Es sollte der glücklichste Tag in ihrem Leben werden: die Hochzeit von Koldo (Diego Martín) und Clara (Leticia Dolera). Unzählige Freunde und Verwandte sind erschienen, alle haben beste Laune und Geschenke mitgebracht. Auch der nette Onkel Victor (Emilio Mencheta) ist fröhlich, obwohl er kurz zuvor von einem kränklich aussehenden Hund in die Hand gebissen wurde. Die Zeremonie, die anschließende Feier – alles verläuft wie im Traum. Doch auf einmal fällt der Onkel über die Gäste her, zerfleischt jeden, der nicht schnell genug davonlaufen kann. Chaos bricht aus, der Tanzsaal verwandelt sich im Handumdrehen in ein Schlachthaus. In der Panik werden Koldo und Clara voneinander getrennt, können sich aber beide mit jeweils anderen Gästen vorläufig in Sicherheit bringen. Nun setzen sie alles daran, sich gegenseitig wiederzufinden und aus diesem Albtraum zu entkommen...
Die Grundgeschichte ist genauso überschaubar und unspektakulär wie die der beiden Vorgänger, aber Regisseur Plaza gibt gleich mit der Einführung den Startschuss zu einem unglaublich unterhaltsamen und kurzweiligen Horrorfilm. Dem Geist der Reihe entsprechend werden mittels einer amateurhaft anmutenden Wackelkamera die Hauptpersonen eingeführt, wobei sich Plaza genau das richtige Maß an Zeit nimmt: kurz genug, um keine Ungeduld aufkommen zu lassen und lange genug, um Sympathien für die humorvolle und fröhliche Menge entstehen zu lassen. Damit wird gleich zu Beginn eine der größten Schwächen der beiden Vorgänger vermieden: farblose und uninteressante Figuren. Diesen Fehler wiederholt Plaza nicht, sondern schafft mit dem liebenswerten Jung-Ehepaar zwei starke Protagonisten, denen man ein Happy End wirklich von Herzen gönnen würde.

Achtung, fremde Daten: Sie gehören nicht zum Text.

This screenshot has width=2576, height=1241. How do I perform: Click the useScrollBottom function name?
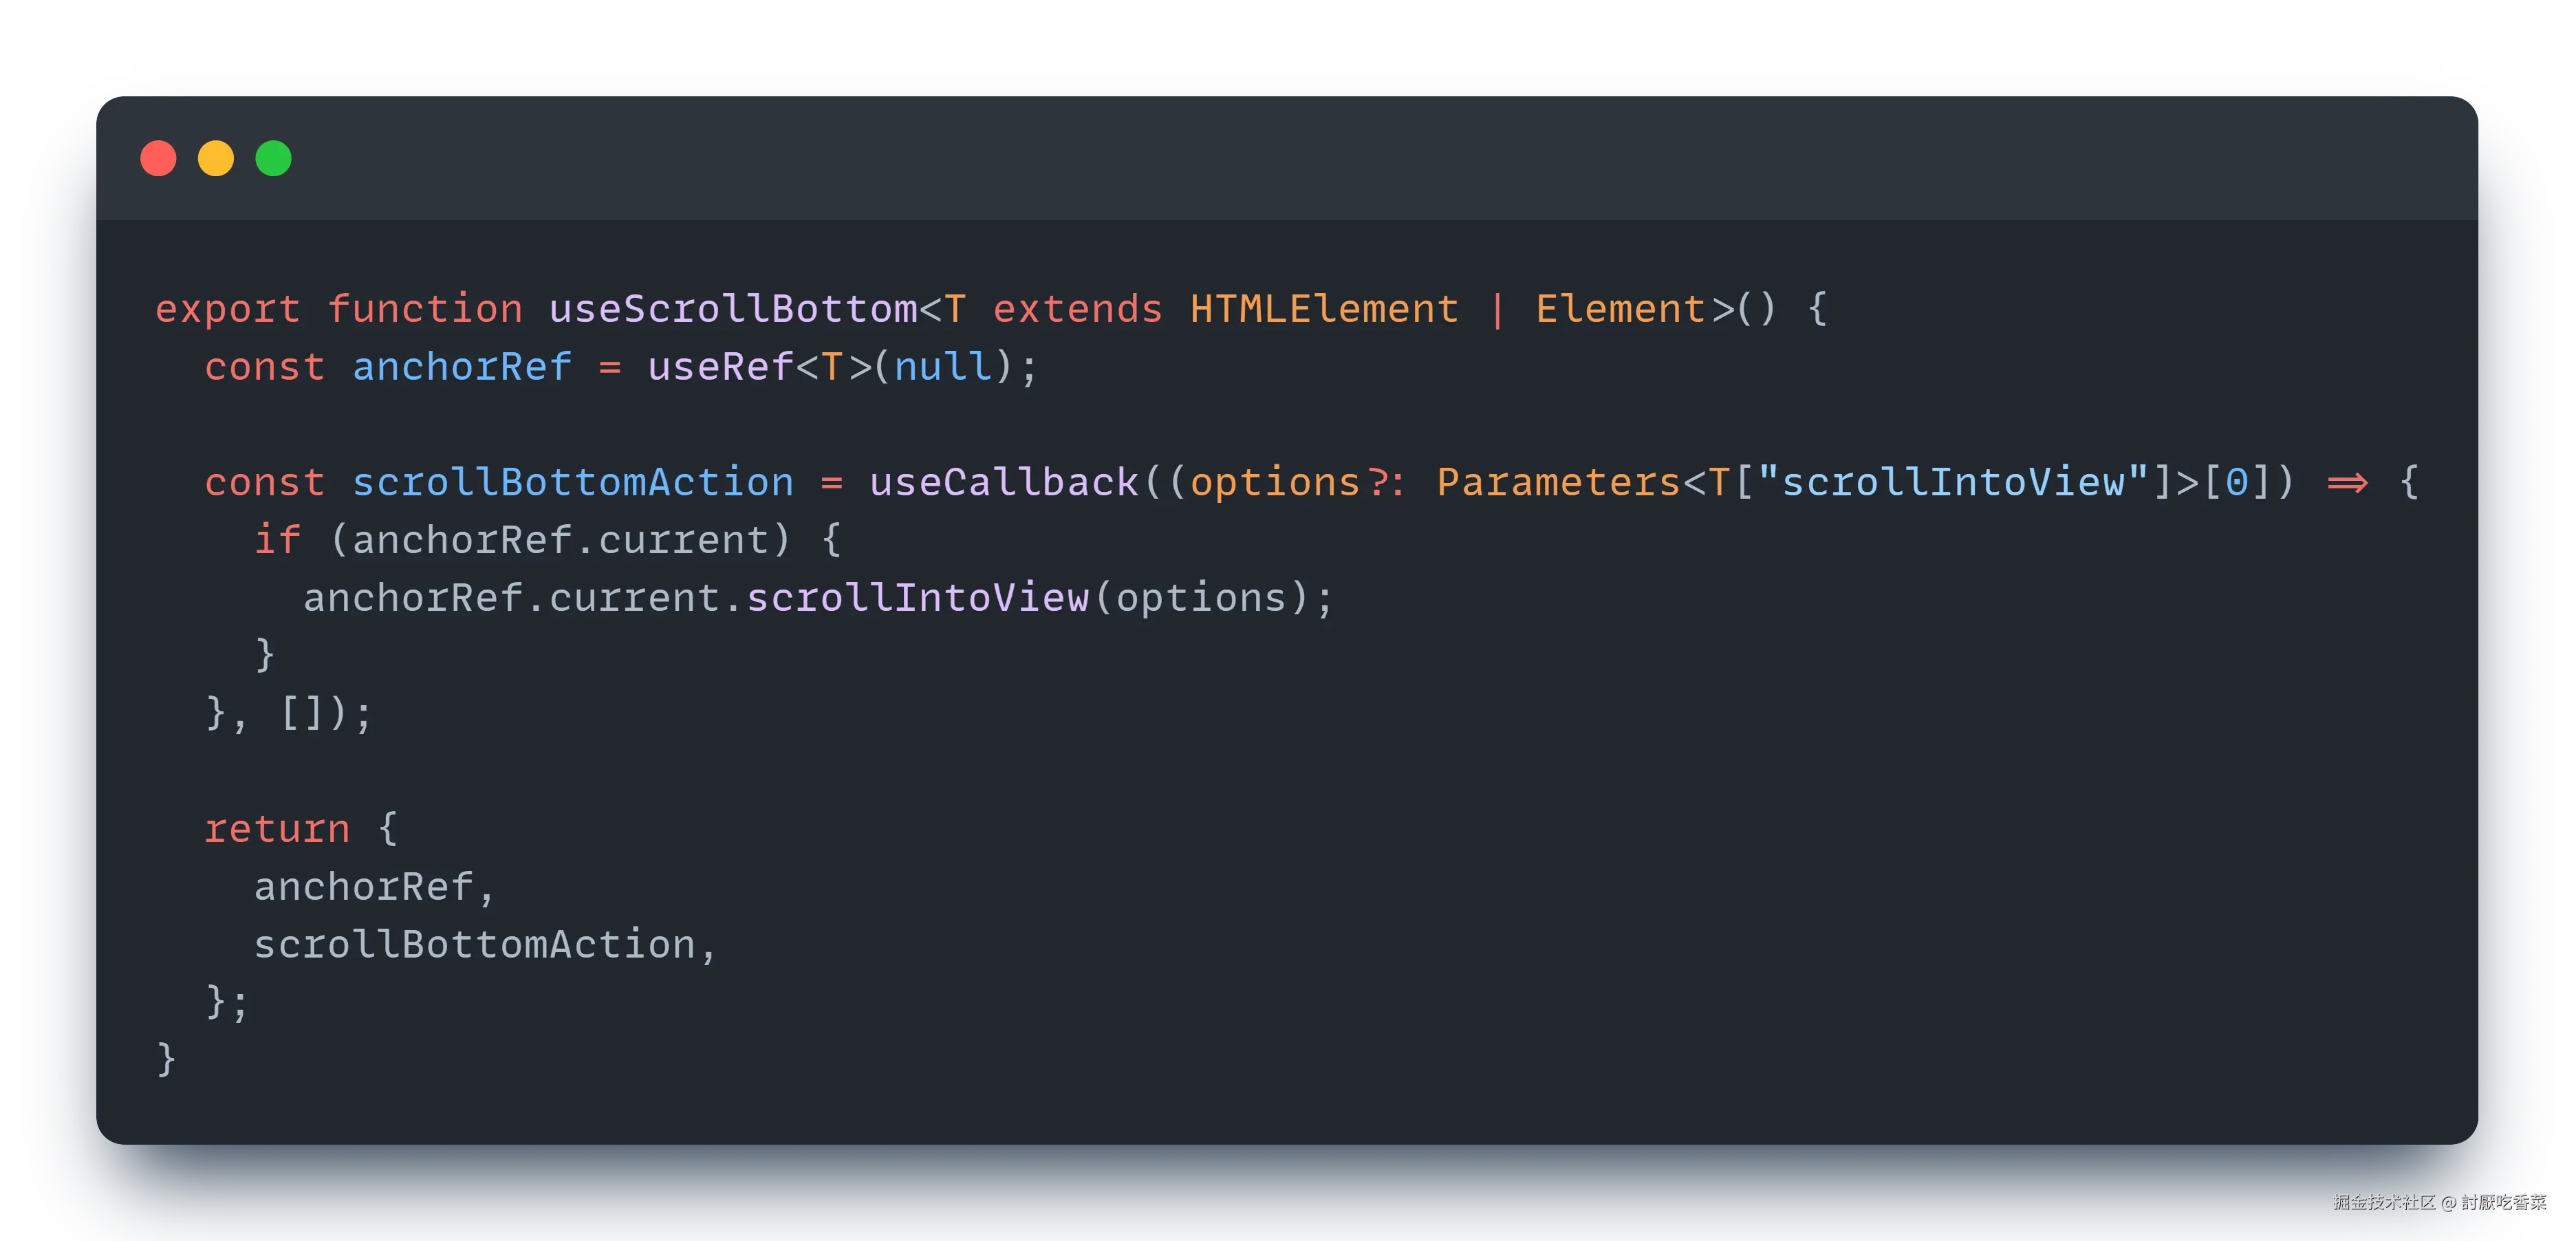[733, 309]
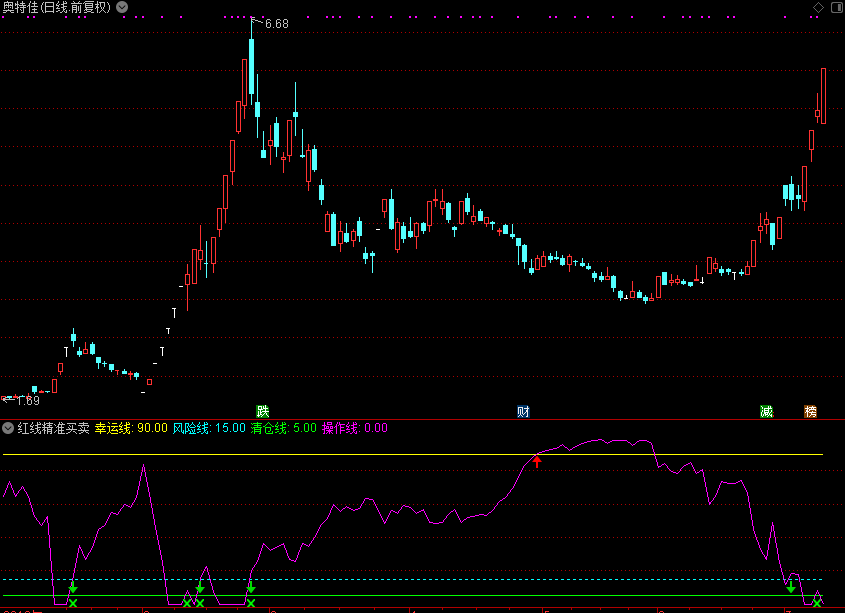Viewport: 845px width, 613px height.
Task: Click the blue 财 marker icon
Action: click(x=523, y=411)
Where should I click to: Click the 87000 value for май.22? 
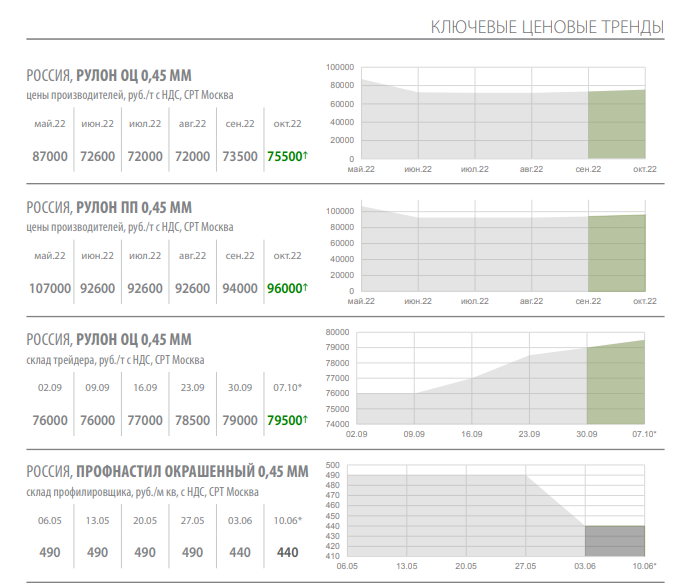tap(50, 156)
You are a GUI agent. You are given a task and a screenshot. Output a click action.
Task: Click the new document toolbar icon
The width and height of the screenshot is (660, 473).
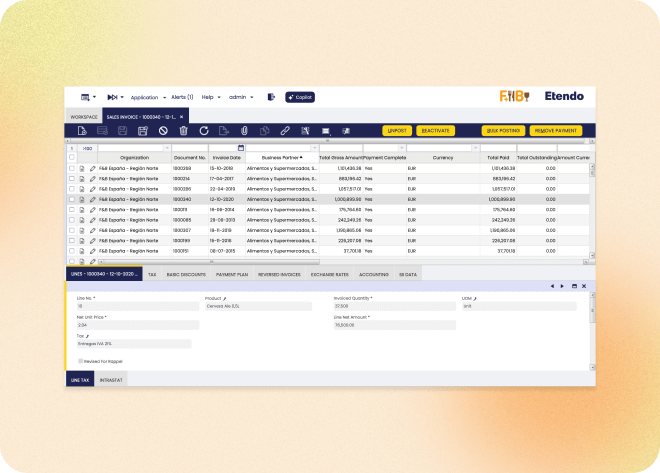point(81,130)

Nicht nur inhaltlich, auch stilistisch hat Plaza die „[REC]"-Reihe auf eine neue Ebene gehoben. Begünstigt durch den Erfolg der ersten beiden Teile stand ihm ein wesentlich höheres Budget zur Verfügung, das er überaus effektiv einsetzt. Die auffallendste Änderung ist der Wechsel von der unruhigen Handkamera auf eine klassische, „stabile" Kameraperspektive nach den ersten 20 Minuten des Films. Für das erste Viertel der Spieldauer wird auf das markanteste Stilmittel der Vorgänger zurückgegriffen, die durchgängig im Gewand einer vorgetäuschten Dokumentation daherkommen. Mit der Hochzeitsfeier hat Plaza dabei das ideale Umfeld für diesen für solche Mockumentarys typischen Einsatz von scheinbaren Amateuraufnahmen – schließlich wird heutzutage fast jede Familienfestivität von Gästen oder Beteiligten gefilmt. Nach dem Chaos auf der Tanzfläche und der damit verbundenen, von Panik geprägten Wackelorgie des Camcorders wechselt Plaza allerdings sehr überzeugend seine Strategie.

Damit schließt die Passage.